*DESCRIPTION OF THE TASK:*
Omit every picture, and retype the lines that run from the beginning of the data below through the line containing "info@firecrestcricket.com (126, 832)", inclusive.

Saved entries
= = = = = = =

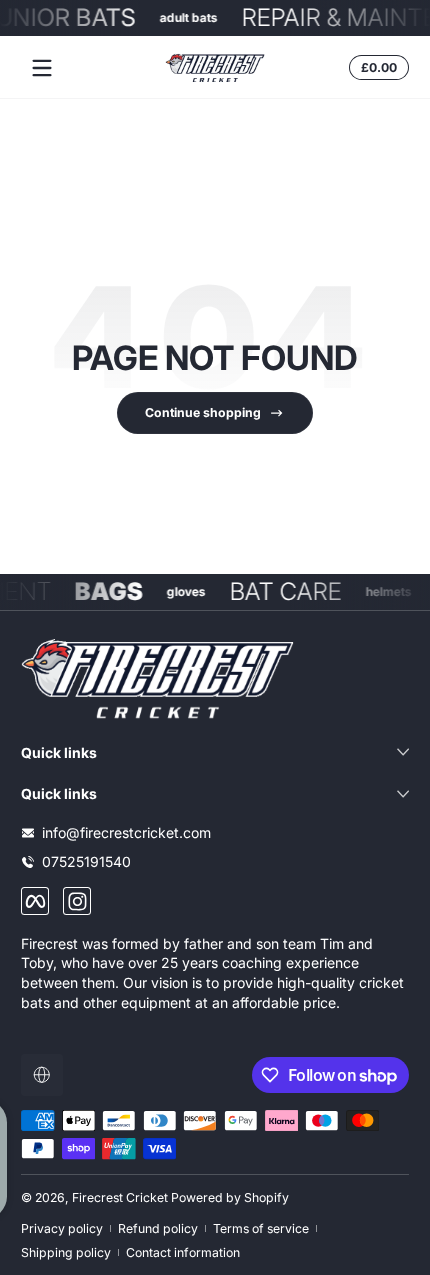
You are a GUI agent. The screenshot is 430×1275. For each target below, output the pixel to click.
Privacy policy (62, 1228)
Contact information (183, 1252)
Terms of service (261, 1228)
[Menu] (42, 68)
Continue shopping (203, 412)
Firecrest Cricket (120, 1197)
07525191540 (86, 861)
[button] (376, 68)
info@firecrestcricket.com (126, 832)
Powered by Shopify (230, 1197)
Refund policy (158, 1228)
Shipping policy (66, 1252)
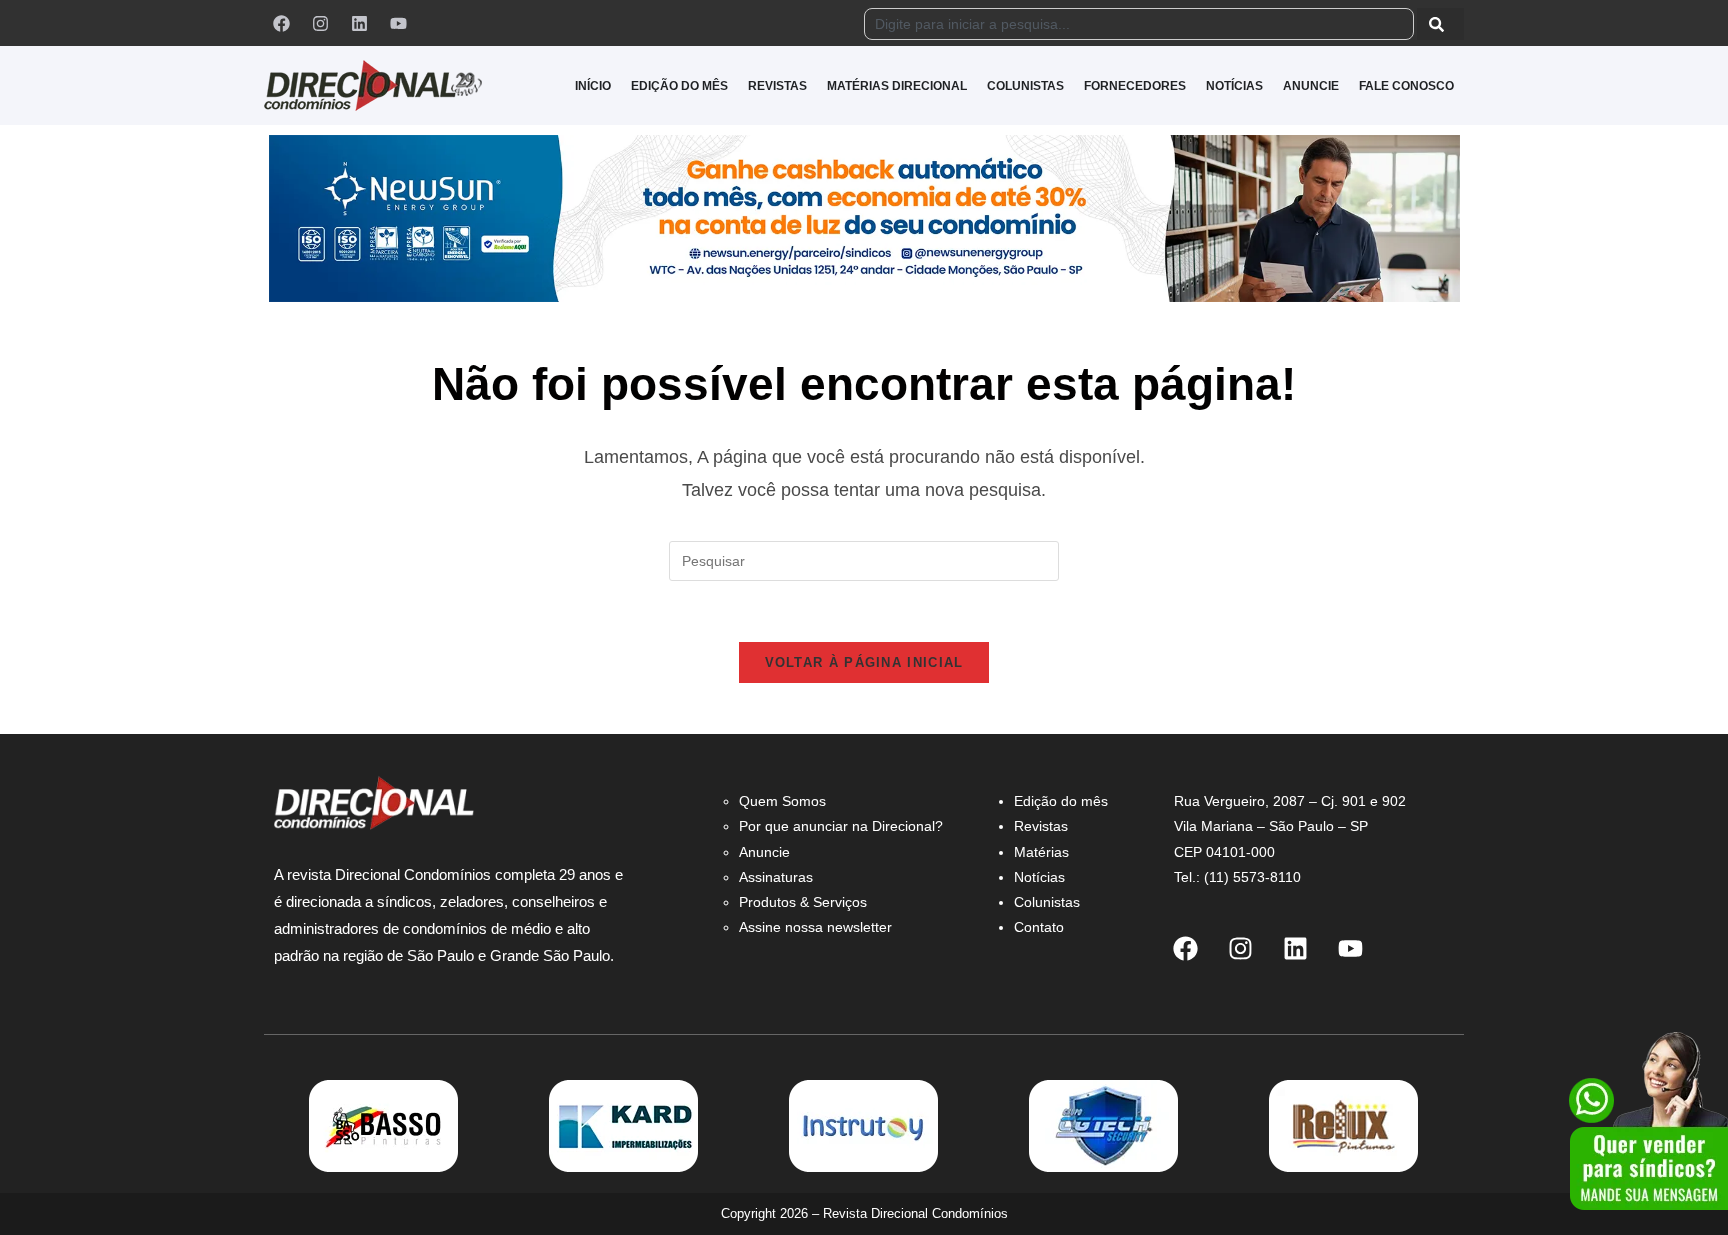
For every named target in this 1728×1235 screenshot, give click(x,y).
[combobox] (1139, 24)
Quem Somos (782, 801)
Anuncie (764, 852)
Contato (1039, 927)
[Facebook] (281, 23)
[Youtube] (398, 23)
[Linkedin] (359, 23)
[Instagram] (320, 23)
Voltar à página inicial (864, 662)
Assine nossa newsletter (815, 927)
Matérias (1041, 852)
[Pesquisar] (1440, 24)
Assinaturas (776, 877)
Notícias (1039, 877)
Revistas (1041, 826)
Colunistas (1047, 902)
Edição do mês (1061, 801)
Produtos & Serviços (803, 902)
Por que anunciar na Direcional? (841, 826)
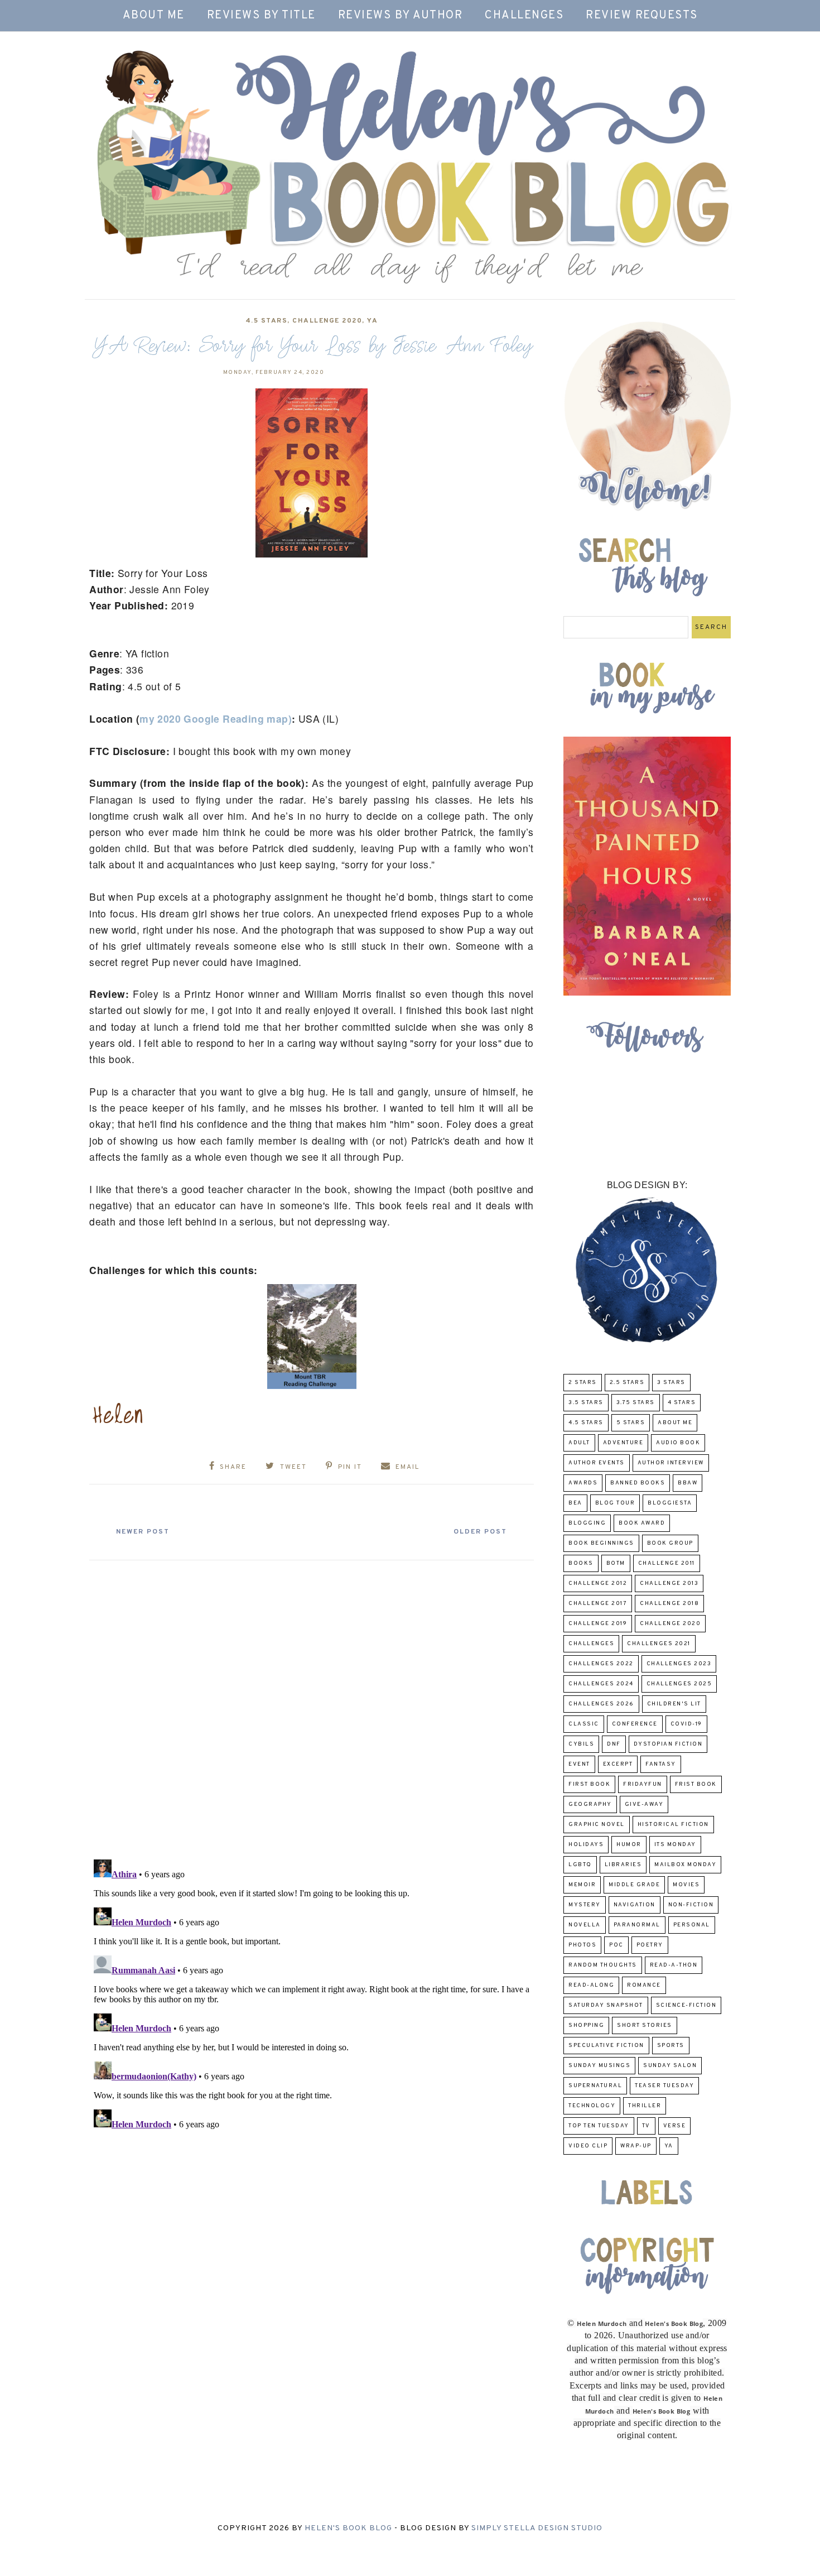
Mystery (584, 1905)
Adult (579, 1442)
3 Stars (671, 1382)
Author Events (596, 1463)
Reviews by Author (400, 15)
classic (583, 1724)
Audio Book (678, 1442)
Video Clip (587, 2146)
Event (579, 1764)
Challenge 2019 (597, 1623)
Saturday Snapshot (605, 2005)
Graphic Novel (596, 1824)
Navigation (634, 1905)
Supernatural (595, 2085)
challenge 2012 (597, 1583)
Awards (582, 1483)
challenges (591, 1643)
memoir (582, 1884)
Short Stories (644, 2025)
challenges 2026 (601, 1704)
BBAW (687, 1483)
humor (628, 1844)
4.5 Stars (266, 320)
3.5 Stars (586, 1402)
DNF (614, 1744)
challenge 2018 (669, 1603)
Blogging (587, 1523)
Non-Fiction (691, 1905)
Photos (582, 1945)
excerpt (618, 1764)
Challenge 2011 (666, 1563)
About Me (154, 15)
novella (584, 1925)
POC (616, 1945)
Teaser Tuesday (664, 2085)
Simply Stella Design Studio (536, 2528)
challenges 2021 (659, 1643)
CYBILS (581, 1744)
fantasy (660, 1764)
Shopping (586, 2025)
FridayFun (642, 1784)
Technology (591, 2105)
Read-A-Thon (674, 1965)
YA (372, 320)
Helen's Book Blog (348, 2528)
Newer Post (143, 1531)
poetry (649, 1945)
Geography (590, 1804)
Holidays (586, 1844)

= = = = = = =

*TASK ANSWER:*
You are a GUI agent. The screenshot is 430×1275. For each target below, output the pixel to click.
Privacy policy (62, 1228)
Contact information (183, 1252)
Terms of service (261, 1228)
[Menu] (42, 68)
Continue shopping (203, 412)
Firecrest Cricket (120, 1197)
07525191540 (86, 861)
[button] (376, 68)
info@firecrestcricket.com (126, 832)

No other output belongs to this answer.